Stanley Solarczyk, aged 70, of Pleasant View, Long Lane, pleaded guilty to conspiring with others to fraudulently evade excise duty on a commercial quantity of cigarettes.

He was jailed for six-and-a- half months at Manchester Crown Court last week.

The gang was caught in a Bolton industrial unit by HM Revenue and Customs investigators last January as it tried to retrieve the Viceroy-branded cigarettes with Polish markings.

The cigarettes, worth more than £50,000 in evaded duty, were hidden in the fuel tanks of two HGV tractor units.

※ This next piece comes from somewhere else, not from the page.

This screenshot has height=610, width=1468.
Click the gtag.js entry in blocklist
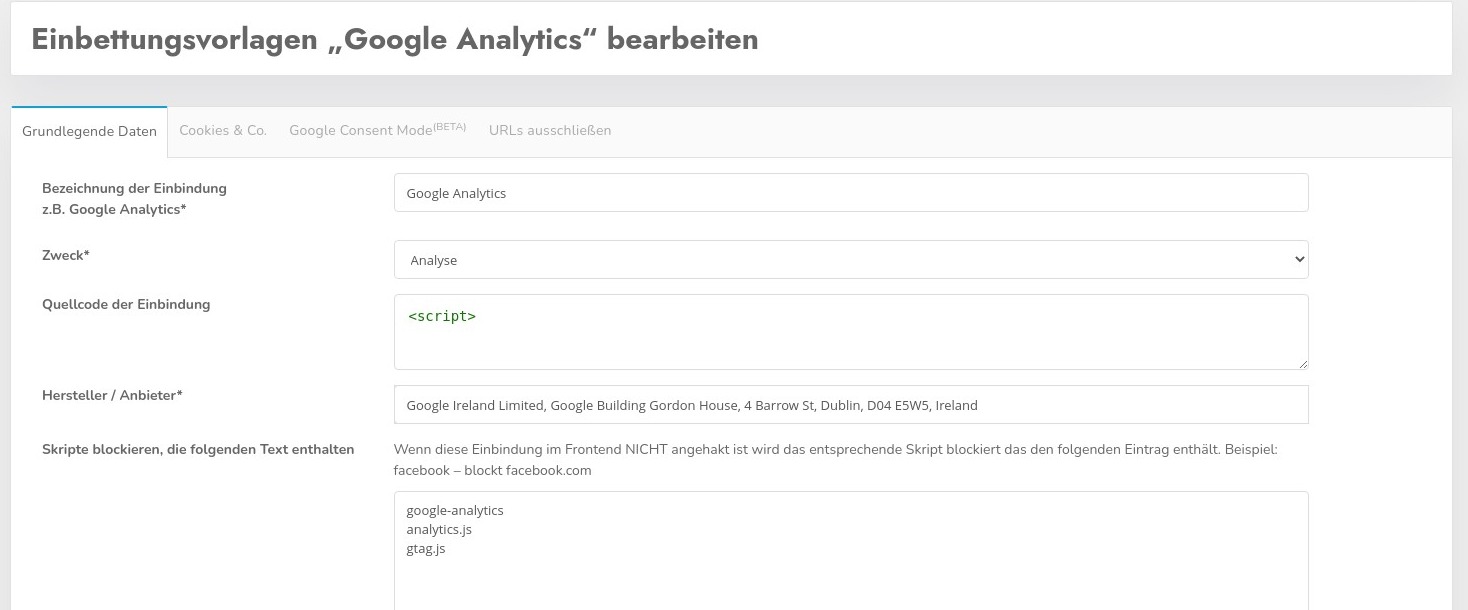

Judge Stockdale QC, sentencing the men, said: “This is one single fraudulent transaction, however the conspiracy was professionally planned and sophisticated.”

The gang was led by Abdul Rehman, aged 39, from Bolton, who was on bail for similar offences at the time. He was jailed for 10 months.

Also sentenced were: Waldemar Ociepka, from Swinton, aged 32, jailed for seven and a half months; Khabat Amin, from Manchester, aged 31, and Ahmed Fatih, from Manchester, aged 28, were both sentenced to 20 weeks imprisonment, suspended for 12 months and ordered to undertake 200 hours community work.

Krzysztof Radostaw Wasielewski, from Poland, aged 39, was jailed for six months and Andrej Ireneusz Skulski, from Poland, aged 50, was imprisoned for 10 months. Two other men, who were the gang’s truck drivers, were jailed in 2012.